Loved the PSSC...tho that's not what they are getting thru that particular glory hole. LOL!

Enlightening and entertaining. Men really are just animals if we let them be; I've always known this.

Thank you.
 Quoting: Anonymous Coward 5141990


Can't speak for this generation but I knew men of moral stature. They weren't animals.
 Quoting: Kirk


In a fantasy world I'd like to agree on the 'men of moral' stature' thing.
The truth is that even the 'morally sound' folks back then had skeletons the size of Godzilla lurking in the cupboard.

It's just the way it's always been and the way it'll always be.
The more someone touts their morality and professes purity and indignation at the 'filthy and degenerate one's', the more you can be rest assured they're no better and probably worse.

That's human nature in action. I've seen it over and over again, and no amount of self flagellation to atone for their 'sins' ever stops these hypocrites.

···

THE PROBLEM: Output the part of the forum excerpt between "Enlightening and entertaining." and "in the cupboard.", inclusive, copying it character for character. The rows after this point are separate material and have no connection to the forum excerpt.

ROWS:
···

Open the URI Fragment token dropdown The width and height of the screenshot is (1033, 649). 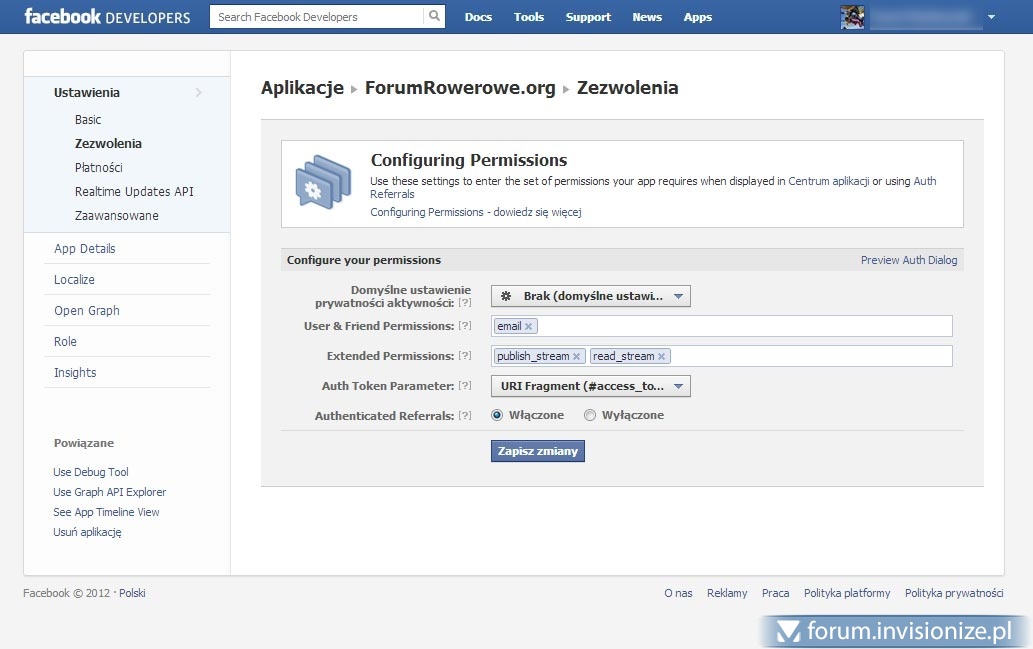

···

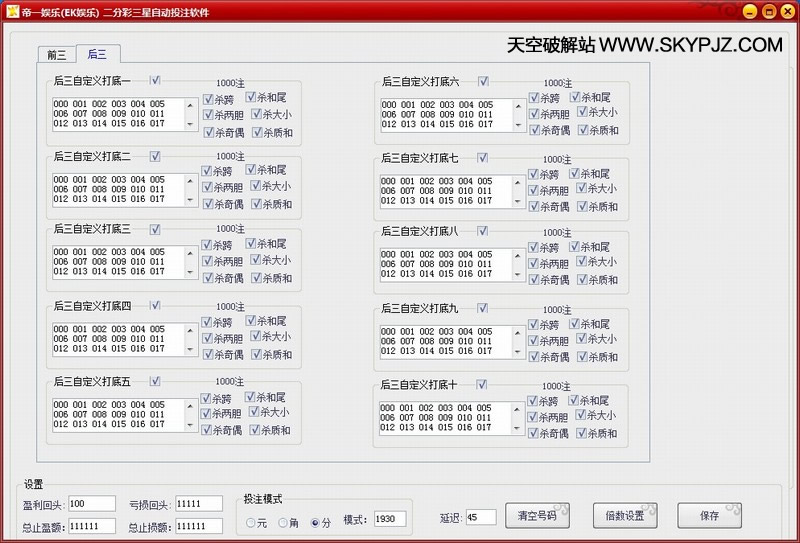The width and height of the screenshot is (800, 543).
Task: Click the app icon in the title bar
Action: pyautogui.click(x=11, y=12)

···

OUTPUT OF THE TASK:
Enlightening and entertaining. Men really are just animals if we let them be; I've always known this.

Thank you.
 Quoting: Anonymous Coward 5141990


Can't speak for this generation but I knew men of moral stature. They weren't animals.
 Quoting: Kirk


In a fantasy world I'd like to agree on the 'men of moral' stature' thing.
The truth is that even the 'morally sound' folks back then had skeletons the size of Godzilla lurking in the cupboard.